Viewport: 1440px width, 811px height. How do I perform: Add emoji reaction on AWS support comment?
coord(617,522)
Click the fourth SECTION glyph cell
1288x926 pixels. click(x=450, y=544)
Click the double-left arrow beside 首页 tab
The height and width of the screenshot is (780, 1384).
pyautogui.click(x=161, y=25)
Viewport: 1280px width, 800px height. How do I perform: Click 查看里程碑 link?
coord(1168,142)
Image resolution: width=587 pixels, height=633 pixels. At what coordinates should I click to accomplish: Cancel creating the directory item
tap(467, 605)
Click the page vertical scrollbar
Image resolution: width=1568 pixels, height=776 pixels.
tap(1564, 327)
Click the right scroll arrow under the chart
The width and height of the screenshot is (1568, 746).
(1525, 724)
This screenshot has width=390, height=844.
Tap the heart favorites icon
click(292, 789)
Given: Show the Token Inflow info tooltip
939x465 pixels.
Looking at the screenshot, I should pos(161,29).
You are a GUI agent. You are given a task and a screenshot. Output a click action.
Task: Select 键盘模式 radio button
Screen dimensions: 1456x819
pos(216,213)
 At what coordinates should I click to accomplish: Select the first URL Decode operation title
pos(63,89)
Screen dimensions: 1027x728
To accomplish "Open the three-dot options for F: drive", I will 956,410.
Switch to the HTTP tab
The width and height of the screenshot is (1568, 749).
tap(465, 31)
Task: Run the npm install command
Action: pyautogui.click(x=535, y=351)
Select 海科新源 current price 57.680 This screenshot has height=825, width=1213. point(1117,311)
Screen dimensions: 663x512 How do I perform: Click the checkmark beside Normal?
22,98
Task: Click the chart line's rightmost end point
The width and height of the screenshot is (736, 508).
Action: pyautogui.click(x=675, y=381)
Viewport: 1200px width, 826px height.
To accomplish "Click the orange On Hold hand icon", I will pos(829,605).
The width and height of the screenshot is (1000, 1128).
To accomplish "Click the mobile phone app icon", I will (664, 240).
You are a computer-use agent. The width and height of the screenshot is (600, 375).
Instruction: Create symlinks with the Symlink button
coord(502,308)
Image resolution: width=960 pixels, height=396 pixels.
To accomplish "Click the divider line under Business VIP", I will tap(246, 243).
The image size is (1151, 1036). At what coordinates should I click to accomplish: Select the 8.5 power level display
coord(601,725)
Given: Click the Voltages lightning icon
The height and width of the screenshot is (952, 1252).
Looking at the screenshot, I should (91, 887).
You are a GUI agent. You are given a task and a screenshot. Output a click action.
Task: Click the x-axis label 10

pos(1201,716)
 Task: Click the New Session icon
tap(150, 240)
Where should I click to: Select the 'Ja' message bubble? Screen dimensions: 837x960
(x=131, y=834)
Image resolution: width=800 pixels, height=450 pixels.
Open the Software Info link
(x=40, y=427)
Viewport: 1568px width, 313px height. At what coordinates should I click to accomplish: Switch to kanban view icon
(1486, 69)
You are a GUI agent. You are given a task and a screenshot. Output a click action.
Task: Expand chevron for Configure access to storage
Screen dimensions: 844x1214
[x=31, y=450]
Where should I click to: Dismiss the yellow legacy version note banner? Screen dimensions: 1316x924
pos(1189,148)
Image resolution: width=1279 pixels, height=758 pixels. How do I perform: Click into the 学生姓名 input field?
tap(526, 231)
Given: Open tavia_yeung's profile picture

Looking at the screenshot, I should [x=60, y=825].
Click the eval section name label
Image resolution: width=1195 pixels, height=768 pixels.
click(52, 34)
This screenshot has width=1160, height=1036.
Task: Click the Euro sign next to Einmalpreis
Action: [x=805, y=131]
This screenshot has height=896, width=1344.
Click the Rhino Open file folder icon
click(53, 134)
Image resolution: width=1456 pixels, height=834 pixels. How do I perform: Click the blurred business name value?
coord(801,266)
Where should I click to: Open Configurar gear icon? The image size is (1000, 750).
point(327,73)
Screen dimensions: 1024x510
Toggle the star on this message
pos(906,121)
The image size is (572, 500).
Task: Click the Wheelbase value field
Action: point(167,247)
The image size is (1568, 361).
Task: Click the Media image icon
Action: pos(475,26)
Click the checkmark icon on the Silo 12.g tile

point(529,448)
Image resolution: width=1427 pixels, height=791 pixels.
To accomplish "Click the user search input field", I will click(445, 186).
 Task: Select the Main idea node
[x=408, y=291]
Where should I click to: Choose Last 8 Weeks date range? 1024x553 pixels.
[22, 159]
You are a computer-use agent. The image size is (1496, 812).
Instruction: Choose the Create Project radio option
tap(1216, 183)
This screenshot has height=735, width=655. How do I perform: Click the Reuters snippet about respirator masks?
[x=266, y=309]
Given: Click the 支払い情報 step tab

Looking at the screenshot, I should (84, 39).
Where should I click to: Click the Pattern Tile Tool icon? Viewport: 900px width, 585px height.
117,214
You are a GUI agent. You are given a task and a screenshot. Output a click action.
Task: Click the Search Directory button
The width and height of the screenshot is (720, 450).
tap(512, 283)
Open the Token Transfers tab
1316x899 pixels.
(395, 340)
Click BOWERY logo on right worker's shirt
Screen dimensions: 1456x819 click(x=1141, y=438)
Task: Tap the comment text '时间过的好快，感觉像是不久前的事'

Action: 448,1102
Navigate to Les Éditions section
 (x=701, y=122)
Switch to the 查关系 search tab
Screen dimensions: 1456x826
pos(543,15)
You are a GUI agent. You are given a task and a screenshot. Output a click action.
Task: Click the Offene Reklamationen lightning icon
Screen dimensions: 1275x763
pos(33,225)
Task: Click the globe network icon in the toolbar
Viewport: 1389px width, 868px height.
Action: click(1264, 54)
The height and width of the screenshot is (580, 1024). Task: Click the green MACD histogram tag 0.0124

________________

• [GIVEN TASK]:
Edit the data above so that every "Viewport" becomes "Window size", and leave everything else unchanged.

• [SOLUTION FOR THIS PROBLEM]:
Window size: 1440px width, 811px height. How do I perform: Add emoji reaction on AWS support comment?
coord(617,522)
Click the fourth SECTION glyph cell
1288x926 pixels. click(x=450, y=544)
Click the double-left arrow beside 首页 tab
The height and width of the screenshot is (780, 1384).
pyautogui.click(x=161, y=25)
Window size: 1280px width, 800px height. How do I perform: Click 查看里程碑 link?
coord(1168,142)
Image resolution: width=587 pixels, height=633 pixels. At what coordinates should I click to accomplish: Cancel creating the directory item
tap(467, 605)
Click the page vertical scrollbar
Image resolution: width=1568 pixels, height=776 pixels.
tap(1564, 327)
Click the right scroll arrow under the chart
The width and height of the screenshot is (1568, 746).
(1525, 724)
This screenshot has width=390, height=844.
Tap the heart favorites icon
click(292, 789)
Given: Show the Token Inflow info tooltip
939x465 pixels.
Looking at the screenshot, I should pos(161,29).
You are a GUI agent. You are given a task and a screenshot. Output a click action.
Task: Select 键盘模式 radio button
Screen dimensions: 1456x819
pos(216,213)
 At what coordinates should I click to accomplish: Select the first URL Decode operation title
pos(63,89)
Screen dimensions: 1027x728
To accomplish "Open the three-dot options for F: drive", I will 956,410.
Switch to the HTTP tab
The width and height of the screenshot is (1568, 749).
tap(465, 31)
Task: Run the npm install command
Action: pyautogui.click(x=535, y=351)
Select 海科新源 current price 57.680 This screenshot has height=825, width=1213. point(1117,311)
Screen dimensions: 663x512 How do I perform: Click the checkmark beside Normal?
22,98
Task: Click the chart line's rightmost end point
The width and height of the screenshot is (736, 508).
Action: pyautogui.click(x=675, y=381)
Window size: 1200px width, 826px height.
To accomplish "Click the orange On Hold hand icon", I will pos(829,605).
The width and height of the screenshot is (1000, 1128).
To accomplish "Click the mobile phone app icon", I will (664, 240).
You are a computer-use agent. The width and height of the screenshot is (600, 375).
Instruction: Create symlinks with the Symlink button
coord(502,308)
Image resolution: width=960 pixels, height=396 pixels.
To accomplish "Click the divider line under Business VIP", I will tap(246, 243).
The image size is (1151, 1036). At what coordinates should I click to accomplish: Select the 8.5 power level display
coord(601,725)
Given: Click the Voltages lightning icon
The height and width of the screenshot is (952, 1252).
Looking at the screenshot, I should (91, 887).
You are a GUI agent. You are given a task and a screenshot. Output a click action.
Task: Click the x-axis label 10

pos(1201,716)
 Task: Click the New Session icon
tap(150, 240)
Where should I click to: Select the 'Ja' message bubble? Screen dimensions: 837x960
(x=131, y=834)
Image resolution: width=800 pixels, height=450 pixels.
Open the Software Info link
(x=40, y=427)
Window size: 1568px width, 313px height. At what coordinates should I click to accomplish: Switch to kanban view icon
(1486, 69)
You are a GUI agent. You are given a task and a screenshot. Output a click action.
Task: Expand chevron for Configure access to storage
Screen dimensions: 844x1214
[x=31, y=450]
Where should I click to: Dismiss the yellow legacy version note banner? Screen dimensions: 1316x924
pos(1189,148)
Image resolution: width=1279 pixels, height=758 pixels. How do I perform: Click into the 学生姓名 input field?
tap(526, 231)
Given: Open tavia_yeung's profile picture

Looking at the screenshot, I should [x=60, y=825].
Click the eval section name label
Image resolution: width=1195 pixels, height=768 pixels.
click(52, 34)
This screenshot has width=1160, height=1036.
Task: Click the Euro sign next to Einmalpreis
Action: [x=805, y=131]
This screenshot has height=896, width=1344.
Click the Rhino Open file folder icon
click(53, 134)
Image resolution: width=1456 pixels, height=834 pixels. How do I perform: Click the blurred business name value?
coord(801,266)
Where should I click to: Open Configurar gear icon? The image size is (1000, 750).
point(327,73)
Screen dimensions: 1024x510
Toggle the star on this message
pos(906,121)
The image size is (572, 500).
Task: Click the Wheelbase value field
Action: point(167,247)
The image size is (1568, 361).
Task: Click the Media image icon
Action: pos(475,26)
Click the checkmark icon on the Silo 12.g tile

point(529,448)
Image resolution: width=1427 pixels, height=791 pixels.
To accomplish "Click the user search input field", I will click(445, 186).
 Task: Select the Main idea node
[x=408, y=291]
Where should I click to: Choose Last 8 Weeks date range? 1024x553 pixels.
[22, 159]
You are a computer-use agent. The image size is (1496, 812).
Instruction: Choose the Create Project radio option
tap(1216, 183)
This screenshot has height=735, width=655. How do I perform: Click the Reuters snippet about respirator masks?
[x=266, y=309]
Given: Click the 支払い情報 step tab

Looking at the screenshot, I should (84, 39).
Where should I click to: Click the Pattern Tile Tool icon? Window size: 900px width, 585px height.
117,214
You are a GUI agent. You are given a task and a screenshot. Output a click action.
Task: Click the Search Directory button
The width and height of the screenshot is (720, 450).
tap(512, 283)
Open the Token Transfers tab
1316x899 pixels.
(395, 340)
Click BOWERY logo on right worker's shirt
Screen dimensions: 1456x819 click(x=1141, y=438)
Task: Tap the comment text '时间过的好快，感觉像是不久前的事'

Action: 448,1102
Navigate to Les Éditions section
 (x=701, y=122)
Switch to the 查关系 search tab
Screen dimensions: 1456x826
pos(543,15)
You are a GUI agent. You are given a task and a screenshot. Output a click action.
Task: Click the Offene Reklamationen lightning icon
Screen dimensions: 1275x763
pos(33,225)
Task: Click the globe network icon in the toolbar
Window size: 1389px width, 868px height.
Action: click(1264, 54)
The height and width of the screenshot is (580, 1024). Task: Click the green MACD histogram tag 0.0124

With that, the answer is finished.